See below for high school education recommended reading*, viewing, and activities for students in grades 9 – 12 about the “Heart Mountain Relocation Center” and Japanese American Confinement during World War II.
Tours are available for all age groups. Tour can be customized to best fit the high school education goals of each class. Book your field trip HERE.
Need help? Check out our suggested activities below or contact us for other curriculum suggestions.
*Most of the books and movies below are available through the Heart Mountain Wyoming Foundation online store.
BOOKS
Farewell to Manzanar by Jeanne Wakatsuki Houston, James D. Houston
The true story of one spirited Japanese American family’s attempt to survive the indignities of forced detention and of a native-born American child who discovered what it was like to grow up behind barbed wire in the United States.
Free to Die For their Country by Eric Muller
In the spring of 1942, the federal government forced West Coast Japanese Americans into detainment camps on suspicion of disloyalty. Two years later, the government demanded even more, drafting them into the same military that had been guarding them as subversives.
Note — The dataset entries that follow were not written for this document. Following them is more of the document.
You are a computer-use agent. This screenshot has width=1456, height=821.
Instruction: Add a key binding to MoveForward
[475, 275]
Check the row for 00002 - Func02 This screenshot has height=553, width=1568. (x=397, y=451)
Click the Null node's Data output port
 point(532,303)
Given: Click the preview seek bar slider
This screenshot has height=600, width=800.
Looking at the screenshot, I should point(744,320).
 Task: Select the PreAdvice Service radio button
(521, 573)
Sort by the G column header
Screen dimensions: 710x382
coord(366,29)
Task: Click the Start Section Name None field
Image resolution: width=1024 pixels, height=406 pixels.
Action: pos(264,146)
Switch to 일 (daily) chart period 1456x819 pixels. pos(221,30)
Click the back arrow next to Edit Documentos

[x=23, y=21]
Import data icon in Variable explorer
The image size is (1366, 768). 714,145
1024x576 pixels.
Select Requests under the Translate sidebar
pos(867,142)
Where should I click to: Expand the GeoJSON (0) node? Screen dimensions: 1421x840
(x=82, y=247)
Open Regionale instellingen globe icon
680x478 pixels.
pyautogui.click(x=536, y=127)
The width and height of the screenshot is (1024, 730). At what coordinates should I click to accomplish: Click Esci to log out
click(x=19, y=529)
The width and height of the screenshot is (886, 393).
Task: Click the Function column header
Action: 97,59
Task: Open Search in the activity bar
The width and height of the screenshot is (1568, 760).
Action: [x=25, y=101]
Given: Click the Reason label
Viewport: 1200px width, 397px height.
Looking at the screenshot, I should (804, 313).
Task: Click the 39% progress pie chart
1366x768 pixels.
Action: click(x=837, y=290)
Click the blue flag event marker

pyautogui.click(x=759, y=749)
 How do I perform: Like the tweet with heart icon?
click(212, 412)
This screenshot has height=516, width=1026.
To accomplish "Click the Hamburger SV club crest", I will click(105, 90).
Most of these Americans complied, but Free to Die for Their Country is the first book to tell the powerful story of those who refused. Based on years of research and personal interviews, Eric L. Muller re-creates the emotions and events that followed the arrival of those draft notices, revealing a dark and complex chapter of America’s history.
Letters from the 442 by Minoru Masuda, Hana Masuda and Dianne Bridgman
This is the first collection of letters by a member of the legendary 442nd Combat Team, which served in Italy and France during World War II. Written to his wife by a medic serving with the segregated Japanese American unit, the letters describe a soldier’s daily life.
On the Corner of Bitter and Sweet by Jamie Ford
A story of a Chinese boy who grows into a man during WWII and how he tried to live by his beliefs after befriending a Japanese American girl. (Fiction)
Snow Falling on Cedars by David Guterson
In 1954 a fisherman is found drowned near San Piedro Island and a Japanese American named Kubuo Miyamoto is charged with his murder. (Fiction)
Displacement by Kiki Hughes
Kiku, a modern-day Japanese American, is visiting her late grandmother’s house in San Francisco when she is suddenly pulled back in time to 1940s California. Faced with the challenges of forced relocation and imprisonment, Kiku not only witnesses how Japanese Americans managed to create community and commit acts of resistance but gains a deeper understanding of her grandmother. (Fiction)
We Are Not Free by Traci Chee
Fourteen Japanese American teenagers find their lives turned upside down when they are removed from their homes and forced into incarceration camps. In a world that seems determined to hate them, these young Nisei must rally together as racism and injustice threaten to pull them apart. (Fiction)
FILMS
All We Could Carry
Academy Award-winning filmmaker Steven Okazaki, whose own father was sent to Heart Mountain, captures this essential piece of history in a way that is both compelling and relatable: providing vivid accounts of daily life in the camps as well as the resilience of those imprisoned there.
Days of Waiting
Days of Waiting is a poignant documentary about an extraordinary woman, artist Estelle Ishigo, one of the few Caucasians to be interned with 110,000 Japanese Americans in 1942. During her internment, Estelle recorded the rigors and deprivations of camp life with unusual insight, her sketches and watercolors forming a moving portrait of the lives of the internees, the struggle to keep their health, dignity and hope alive.
A Flicker in Eternity
A Flicker in Eternity is the coming-of-age tale of Stanley Hayami, a talented young teenager caught between his dream of becoming a writer/artist and his duty to his country. Based on Hayami’s own diary (like the book, Anne Frank: The Diary of a Young Girl), this documentary is the firsthand account of a 15-year-old thrust into the turmoil of World War II and is a poignant reminder of the indignity of incarceration and the tragedy of war. Through Stanley’s endearing cartoons and witty observations, this film chronicles his life behind barbed wire and as a soldier in the 442nd Regimental Combat Team. It is based on his diary and letters, which are archived at the Japanese American National Museum, and Joanne Oppenheim’s annotations from Stanley Hayami, Nisei Son.